As the federal government agency charged with implementing and administering the federal consumer financial laws, the CFPB is committed to ensuring that companies meet the obligations put on them by Congress in the law. For that reason, yesterday the Consumer Financial Protection Bureau (CFPB) and the Federal Trade Commission (FTC), which both enforce fair credit reporting laws, filed an amicus brief in the U.S. Court of Appeals for the Second Circuit in Suluki v. Credit One Bank, to help ensure that companies that provide information to credit reporting companies comply with the law. Specifically, they must tell credit reporting companies to remove information that they cannot verify after someone identifies the information as wrong.
Companies’ responsibility to remove unverified information
The FCRA provides people multiple ways to dispute inaccurate information on their credit reports. Commonly, people dispute the accuracy of information on their credit reports with a credit reporting company, such as Experian, Equifax, or TransUnion. In response, the credit reporting company often refers the dispute to the company that provided the disputed information. When a person submits a dispute to a credit reporting company, and it is passed along to the company that originally provided the disputed information, the company is then required to conduct its own investigation into the disputed information.
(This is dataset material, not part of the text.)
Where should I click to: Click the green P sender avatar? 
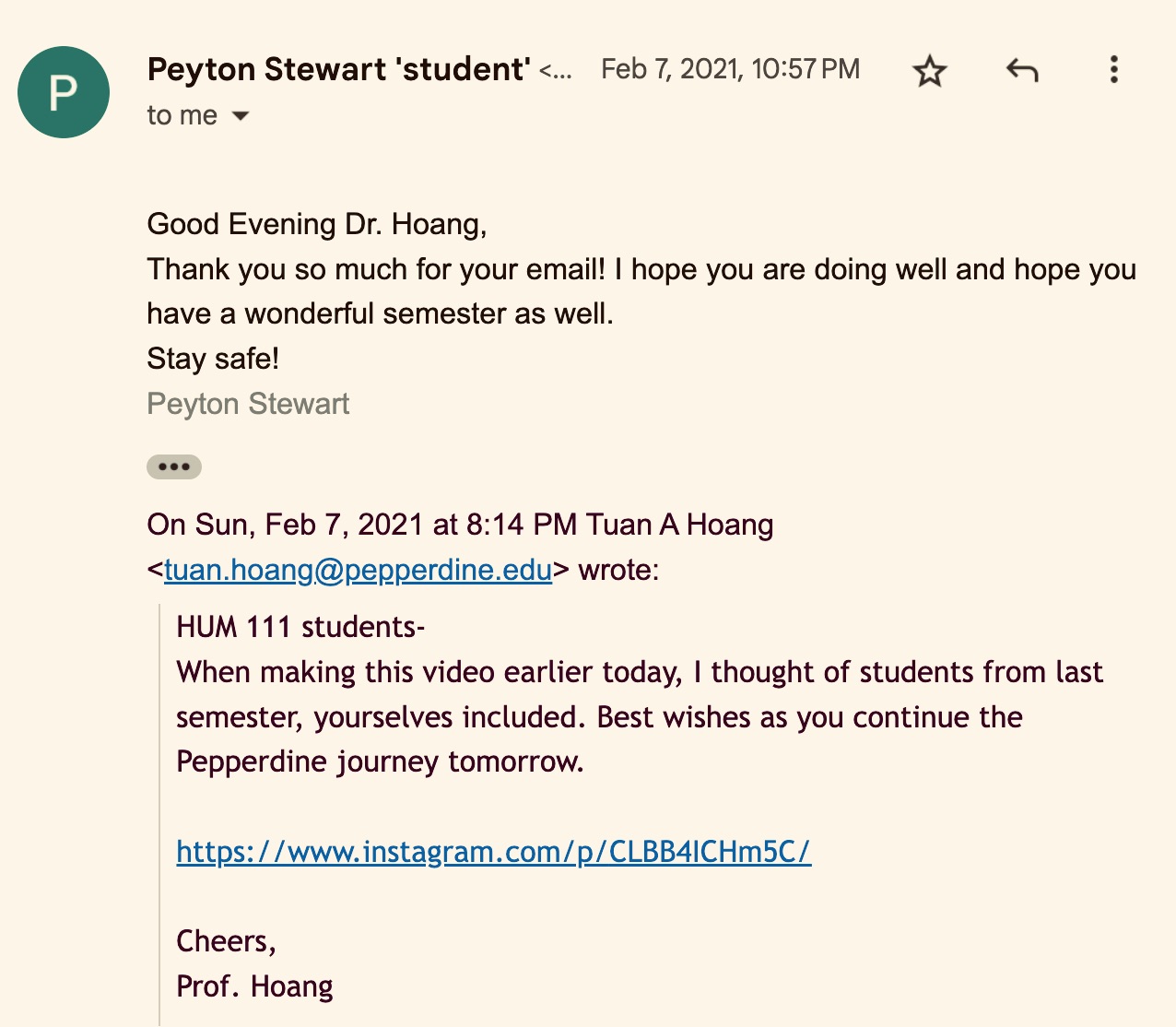click(x=64, y=92)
If a company that provided disputed information to a credit reporting agency is unable to determine whether the information is true or not, the law requires them to tell the credit reporting company the information could not be verified so that the credit reporting company will stop reporting it. Nonetheless, some companies have argued that if they are unable to determine that the disputed information is false, they are free to tell the consumer reporting company to continue providing the information on reports.
That’s wrong, as the CFPB and FTC’s brief explains. In the FCRA, Congress put express requirements on companies with respect to information that “cannot be verified.” Those requirements would be meaningless if companies could continue providing unverified information and telling credit reporting companies that they could continue sharing it.
Ensuring that companies meet their obligations
Consumer reporting companies and companies that provide information to them have great power over consumers’ lives, and we’re committed to ensuring that those companies meet their legal obligations, including by responding appropriately to errors. We have accordingly filed friend-of-court briefs in several other recent FCRA cases to ensure that companies comply with the law. We have also taken action to safeguard the ability of state legislators and law enforcers to police the credit reporting markets, so that consumers have places to go and effective actions to take when they encounter problems.
The case is Suluki v. Credit One Bank, NA, No. 23-721 (2d Cir.).